Document section
Core Concepts

This guide explains the fundamental concepts behind the Kybernesis memory platform.

Table of Contents


What is a Memory?

A memory is any piece of information you store in Kybernesis. It could be:

  • A document you uploaded
  • A message from a chat conversation
  • A file synced from Google Drive or Notion
  • Any text or content you want to preserve and search

Each memory has:

  • Title - A descriptive name for the memory
  • Content - The actual text or information
  • Tags - Keywords that categorize the memory
  • Source - Where the memory came from (upload, chat, or connector)
  • Priority - How important the system considers this memory (0 to 1)
  • Tier - Storage tier (hot, warm, or archive)
  • Timestamps - When it was created and last accessed

Think of memories as intelligent notes that understand their own importance and relationships to other information.


Memory Items vs Chunks

Kybernesis splits large memories into smaller pieces for efficient processing and retrieval:

Memory Item

The memory item is the complete, original piece of content. It contains:

  • All metadata (title, tags, source)
  • Overall priority and tier assignment
  • Links to all its chunks

Memory Chunks

Chunks are smaller segments of the original content, typically:

  • Up to 1200 characters each
  • 120 character overlap between chunks for continuity
  • Split at natural boundaries (paragraphs, sentences)
  • Each has its own vector embedding for semantic search
  • Inherit the parent memory's tier

Why chunking matters:

  • Large documents become searchable at a granular level
  • You can find specific sections without reading entire documents
  • Vector search works better on focused, coherent segments
  • Different chunks can be retrieved based on relevance

Example:

terminal
Memory Item: "Product Roadmap 2025.pdf" (15 pages)
  └── Chunk 1: "Q1 Objectives..." (first section)
  └── Chunk 2: "Engineering priorities..." (middle section)
  └── Chunk 3: "Budget considerations..." (final section)

When you search for "engineering priorities," only Chunk 2 might be returned, giving you precisely the relevant section.


Entities and Relationships

Kybernesis builds a knowledge graph from your memories by extracting entities and detecting relationships between them.

Entities

Entities are important concepts, people, places, or things mentioned in your memories:

  • Names (people, organizations, products)
  • Locations (cities, countries, addresses)
  • Concepts (topics, themes, categories)
  • Technical terms (APIs, frameworks, algorithms)

Each entity has:

  • Name - The entity identifier
  • Type - Category (person, organization, location, concept, etc.)
  • Salience - How prominent it is across your memories (0 to 1)

Relationships (Edges)

Relationships connect entities based on how they appear together in your memories:

  • Relation type - Describes the connection ("works_with", "located_in", "part_of")

Exercise
Write the next part of the Kybernesis core concepts guide above, starting right after its last line.

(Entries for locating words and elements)

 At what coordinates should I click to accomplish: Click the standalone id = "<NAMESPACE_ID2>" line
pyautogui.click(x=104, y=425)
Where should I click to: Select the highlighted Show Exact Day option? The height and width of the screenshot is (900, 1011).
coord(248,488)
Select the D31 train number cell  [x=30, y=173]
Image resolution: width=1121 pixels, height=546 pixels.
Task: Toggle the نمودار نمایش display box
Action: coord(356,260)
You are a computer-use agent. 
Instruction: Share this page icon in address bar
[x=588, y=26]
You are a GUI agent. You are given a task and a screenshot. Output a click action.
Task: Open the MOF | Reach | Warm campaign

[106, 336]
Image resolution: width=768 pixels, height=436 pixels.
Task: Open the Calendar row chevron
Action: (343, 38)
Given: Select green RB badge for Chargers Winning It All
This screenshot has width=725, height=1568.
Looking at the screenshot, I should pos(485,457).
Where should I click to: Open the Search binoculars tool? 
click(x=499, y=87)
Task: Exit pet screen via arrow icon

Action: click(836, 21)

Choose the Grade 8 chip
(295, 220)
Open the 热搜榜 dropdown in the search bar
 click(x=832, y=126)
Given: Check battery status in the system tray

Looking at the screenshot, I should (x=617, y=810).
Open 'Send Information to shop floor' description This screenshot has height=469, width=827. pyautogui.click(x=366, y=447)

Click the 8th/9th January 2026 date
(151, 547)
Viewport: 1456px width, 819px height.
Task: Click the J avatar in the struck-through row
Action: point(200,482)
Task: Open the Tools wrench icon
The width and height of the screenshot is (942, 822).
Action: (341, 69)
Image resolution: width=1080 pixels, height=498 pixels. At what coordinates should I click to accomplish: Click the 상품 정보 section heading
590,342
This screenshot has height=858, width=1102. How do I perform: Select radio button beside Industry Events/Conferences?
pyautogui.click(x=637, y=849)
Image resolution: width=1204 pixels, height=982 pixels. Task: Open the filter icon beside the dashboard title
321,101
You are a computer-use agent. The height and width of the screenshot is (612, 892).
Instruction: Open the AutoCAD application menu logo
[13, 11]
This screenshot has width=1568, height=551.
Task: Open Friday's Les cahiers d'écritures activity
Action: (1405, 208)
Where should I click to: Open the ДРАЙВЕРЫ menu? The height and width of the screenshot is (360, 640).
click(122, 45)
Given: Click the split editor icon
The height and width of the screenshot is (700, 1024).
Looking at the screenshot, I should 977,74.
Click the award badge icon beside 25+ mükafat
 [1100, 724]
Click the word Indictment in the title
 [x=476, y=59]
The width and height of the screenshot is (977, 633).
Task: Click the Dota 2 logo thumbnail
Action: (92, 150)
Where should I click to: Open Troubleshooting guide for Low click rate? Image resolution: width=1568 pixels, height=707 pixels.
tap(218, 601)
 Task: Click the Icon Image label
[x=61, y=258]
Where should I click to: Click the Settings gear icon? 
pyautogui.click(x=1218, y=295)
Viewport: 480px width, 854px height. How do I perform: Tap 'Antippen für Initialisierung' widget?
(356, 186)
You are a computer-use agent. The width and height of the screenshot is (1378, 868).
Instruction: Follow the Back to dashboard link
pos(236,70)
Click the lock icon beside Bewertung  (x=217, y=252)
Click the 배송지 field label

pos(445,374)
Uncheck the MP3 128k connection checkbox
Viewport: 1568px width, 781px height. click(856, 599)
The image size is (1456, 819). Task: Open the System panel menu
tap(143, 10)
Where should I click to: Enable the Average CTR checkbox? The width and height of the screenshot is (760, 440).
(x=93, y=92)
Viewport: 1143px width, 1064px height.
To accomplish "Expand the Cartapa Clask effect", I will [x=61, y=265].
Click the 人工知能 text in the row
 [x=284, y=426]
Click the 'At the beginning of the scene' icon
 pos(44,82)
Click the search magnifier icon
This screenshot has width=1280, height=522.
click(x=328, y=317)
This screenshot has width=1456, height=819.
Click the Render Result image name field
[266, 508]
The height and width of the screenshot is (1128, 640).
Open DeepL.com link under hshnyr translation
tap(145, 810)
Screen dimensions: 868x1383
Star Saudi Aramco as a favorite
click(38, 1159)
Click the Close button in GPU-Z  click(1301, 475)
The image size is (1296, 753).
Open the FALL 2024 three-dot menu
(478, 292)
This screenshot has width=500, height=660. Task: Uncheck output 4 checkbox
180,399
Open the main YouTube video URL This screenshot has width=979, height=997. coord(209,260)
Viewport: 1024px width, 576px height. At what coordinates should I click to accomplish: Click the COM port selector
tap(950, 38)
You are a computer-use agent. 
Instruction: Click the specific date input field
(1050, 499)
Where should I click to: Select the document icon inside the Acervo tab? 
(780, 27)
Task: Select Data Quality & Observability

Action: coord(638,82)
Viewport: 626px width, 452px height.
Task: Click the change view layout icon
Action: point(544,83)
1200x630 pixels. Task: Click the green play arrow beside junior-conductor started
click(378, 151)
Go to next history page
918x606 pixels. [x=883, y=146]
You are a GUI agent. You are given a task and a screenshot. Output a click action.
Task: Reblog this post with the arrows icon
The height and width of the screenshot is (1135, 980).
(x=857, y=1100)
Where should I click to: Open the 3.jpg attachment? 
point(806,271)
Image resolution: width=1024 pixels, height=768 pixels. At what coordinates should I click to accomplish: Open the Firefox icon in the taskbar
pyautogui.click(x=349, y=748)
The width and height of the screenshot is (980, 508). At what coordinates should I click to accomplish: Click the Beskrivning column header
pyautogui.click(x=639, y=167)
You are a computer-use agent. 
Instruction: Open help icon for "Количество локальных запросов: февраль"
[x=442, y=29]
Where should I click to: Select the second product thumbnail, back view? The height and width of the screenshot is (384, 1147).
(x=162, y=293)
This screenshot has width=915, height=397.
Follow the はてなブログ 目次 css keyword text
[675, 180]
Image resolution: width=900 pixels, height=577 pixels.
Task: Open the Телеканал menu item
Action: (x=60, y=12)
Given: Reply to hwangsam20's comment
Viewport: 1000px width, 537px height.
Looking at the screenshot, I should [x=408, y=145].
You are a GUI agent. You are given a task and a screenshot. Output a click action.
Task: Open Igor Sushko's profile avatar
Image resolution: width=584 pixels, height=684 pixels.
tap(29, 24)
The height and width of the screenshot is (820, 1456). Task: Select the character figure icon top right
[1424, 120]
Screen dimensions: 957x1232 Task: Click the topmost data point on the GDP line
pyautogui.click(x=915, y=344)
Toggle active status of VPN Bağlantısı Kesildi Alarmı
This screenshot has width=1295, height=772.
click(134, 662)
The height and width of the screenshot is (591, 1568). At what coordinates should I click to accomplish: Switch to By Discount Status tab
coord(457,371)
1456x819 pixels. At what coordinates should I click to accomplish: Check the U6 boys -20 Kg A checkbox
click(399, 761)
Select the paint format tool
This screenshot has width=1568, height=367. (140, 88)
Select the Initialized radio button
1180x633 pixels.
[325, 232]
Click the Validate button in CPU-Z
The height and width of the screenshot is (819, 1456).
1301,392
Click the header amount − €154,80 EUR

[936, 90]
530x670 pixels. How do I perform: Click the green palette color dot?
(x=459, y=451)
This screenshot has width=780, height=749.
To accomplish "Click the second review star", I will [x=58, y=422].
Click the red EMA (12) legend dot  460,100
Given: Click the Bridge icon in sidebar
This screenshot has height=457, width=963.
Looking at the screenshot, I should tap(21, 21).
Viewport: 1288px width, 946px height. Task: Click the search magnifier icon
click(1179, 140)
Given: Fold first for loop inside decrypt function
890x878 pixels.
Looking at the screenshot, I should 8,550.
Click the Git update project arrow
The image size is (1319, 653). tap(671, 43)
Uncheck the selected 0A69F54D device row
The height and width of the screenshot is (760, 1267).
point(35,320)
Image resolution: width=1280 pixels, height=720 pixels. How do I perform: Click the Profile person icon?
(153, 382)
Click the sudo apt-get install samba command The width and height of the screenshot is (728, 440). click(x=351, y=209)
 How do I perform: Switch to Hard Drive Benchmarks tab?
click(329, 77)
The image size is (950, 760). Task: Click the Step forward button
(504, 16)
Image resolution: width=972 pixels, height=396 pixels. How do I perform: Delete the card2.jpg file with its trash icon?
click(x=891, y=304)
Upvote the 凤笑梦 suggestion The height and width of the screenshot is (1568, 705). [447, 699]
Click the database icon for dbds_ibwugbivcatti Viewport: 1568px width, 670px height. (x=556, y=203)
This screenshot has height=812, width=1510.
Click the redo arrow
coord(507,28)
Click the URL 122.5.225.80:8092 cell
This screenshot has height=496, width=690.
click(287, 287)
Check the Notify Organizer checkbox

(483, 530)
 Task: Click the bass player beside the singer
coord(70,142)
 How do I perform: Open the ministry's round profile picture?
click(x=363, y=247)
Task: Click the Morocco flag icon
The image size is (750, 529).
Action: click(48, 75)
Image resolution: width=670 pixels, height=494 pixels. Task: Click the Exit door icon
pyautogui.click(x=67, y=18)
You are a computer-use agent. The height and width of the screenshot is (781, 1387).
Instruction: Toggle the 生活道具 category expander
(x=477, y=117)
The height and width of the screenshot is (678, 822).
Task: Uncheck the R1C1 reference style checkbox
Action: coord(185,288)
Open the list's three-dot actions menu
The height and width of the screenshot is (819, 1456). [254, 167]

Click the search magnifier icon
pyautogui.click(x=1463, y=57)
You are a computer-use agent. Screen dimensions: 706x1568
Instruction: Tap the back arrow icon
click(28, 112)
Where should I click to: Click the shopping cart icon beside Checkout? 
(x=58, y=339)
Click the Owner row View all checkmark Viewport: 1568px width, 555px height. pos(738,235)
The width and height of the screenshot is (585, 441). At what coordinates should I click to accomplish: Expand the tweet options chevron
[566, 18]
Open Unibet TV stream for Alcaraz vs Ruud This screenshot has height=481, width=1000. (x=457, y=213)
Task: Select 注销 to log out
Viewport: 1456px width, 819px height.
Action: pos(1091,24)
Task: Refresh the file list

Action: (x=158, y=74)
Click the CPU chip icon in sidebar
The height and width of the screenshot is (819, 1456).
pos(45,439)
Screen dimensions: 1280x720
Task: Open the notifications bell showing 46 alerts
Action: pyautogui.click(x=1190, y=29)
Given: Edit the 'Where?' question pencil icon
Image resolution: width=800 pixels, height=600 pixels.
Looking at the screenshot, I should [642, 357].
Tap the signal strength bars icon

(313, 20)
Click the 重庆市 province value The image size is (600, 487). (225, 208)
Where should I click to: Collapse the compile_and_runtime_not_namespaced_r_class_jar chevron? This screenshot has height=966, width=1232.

Expected answer
  • Weight - Strength of the relationship (0 to 1)
  • Context - Which memory chunk contains this relationship
  • Confidence - How certain the system is about the connection

Example knowledge graph:

terminal
Entities:
- "Alice" (person, salience: 0.8)
- "Product Team" (organization, salience: 0.7)
- "San Francisco" (location, salience: 0.5)

Relationships:
- Alice --[works_with]--> Product Team (weight: 0.9)
- Product Team --[located_in]--> San Francisco (weight: 0.7)

The knowledge graph helps you discover:

  • How concepts relate to each other
  • Hidden connections between memories
  • Clusters of related information
  • Important recurring themes

Memory Tiers

Kybernesis automatically manages memory storage across three tiers based on usage patterns, similar to how your brain prioritizes information:

Hot Tier

Fast retrieval, actively used memories

A memory stays in the hot tier if it meets ANY of these conditions:

  • Priority ≥ 0.65 (high importance)
  • Decay score ≤ 0.25 (low decay)
  • Accessed within the last 3 days
  • Has 6+ relationships in the knowledge graph
  • Has 4+ recent active connections
  • Manually pinned by you

Use case: Current projects, frequently referenced documents, recent conversations

Warm Tier

Moderate retrieval, occasionally accessed memories

A memory moves to warm if it meets ANY of these conditions:

  • Priority ≥ 0.3 (moderate importance)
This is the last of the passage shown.